2.5 Mobile deployment tuning and online Operating environment: CentOS-6.6, DELL R730 Main function: Separate mobile and PC services 运用 Application technology: Nginx seven-layer load, tomcat8+jdk1.8, MHA to achieve mysql high availability (mysql–5.6.17), Php-5.6.30, shell script to send data detection information Technical points:
Using Nginx seven-layer scheduling to achieve PC-side and mobile-side business separation, dynamic and static separation Seven-layer scheduling + Keepalived high availability solution Nginx integrates Taobao health detection module Code read and write separation + database mha mature high availability program Timing + script mysql data backup and detection, send detection results information to the administrator phone Web service optimization, php optimization, tomcat optimization 2.6 squid transparent proxy 1, system environment: CentOS6.5 2, software tools: squid-3.0 3. Project description: Previously, the company used SNAT to access the Internet, causing employees to use the company's network bandwidth to browse and work during their work.
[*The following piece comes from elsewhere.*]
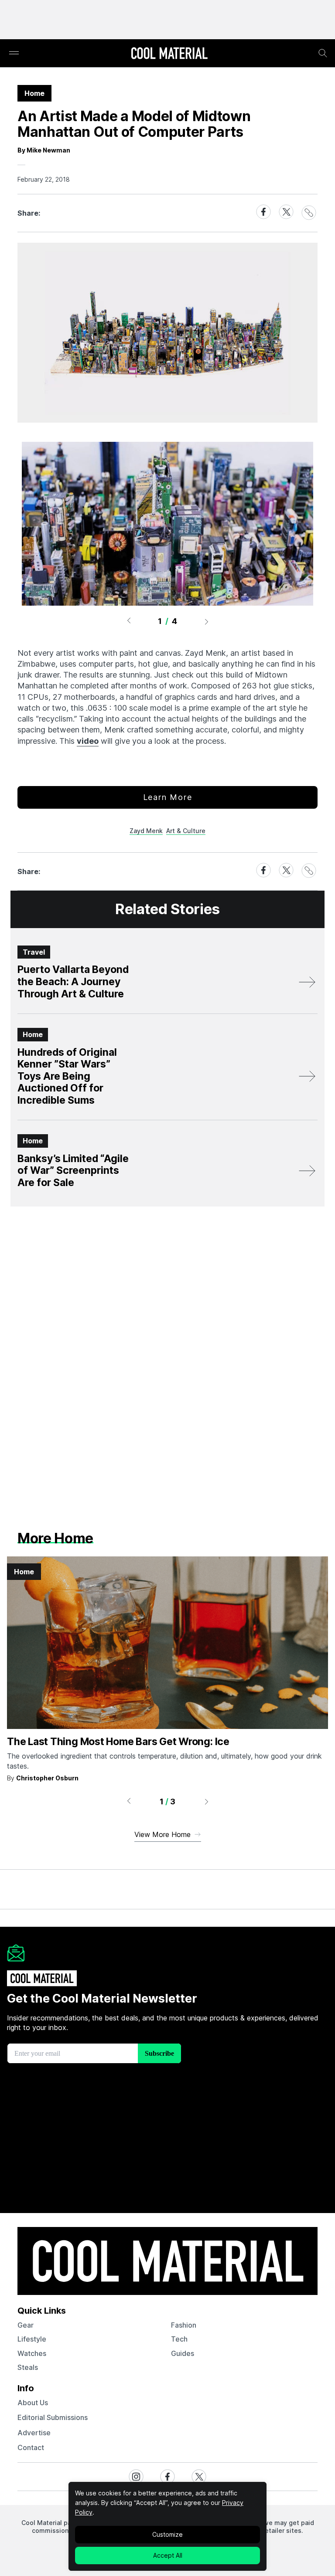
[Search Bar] (323, 53)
Closed website video, resulting in reduced work efficiency; flooding of applications such as Thunder and P2P, resulting in network congestion, enterprises Network bandwidth resources are tight. 4. Responsibilities:
a) Use Squid proxy service to control the online behavior of employees;
b) Develop a corporate online behavior control plan;
c) Implement security control on the intranet Function, filter malicious web pages, prevent malicious attacks;
d) Limit network behavior, intelligent control of download software such as Thunder, P2P, etc.;
e) Fine and intelligent management of online behavior. 5. Project achievements: After the implementation of the project, the employee's work efficiency is significantly improved, and the bandwidth resources of the enterprise network are guaranteed.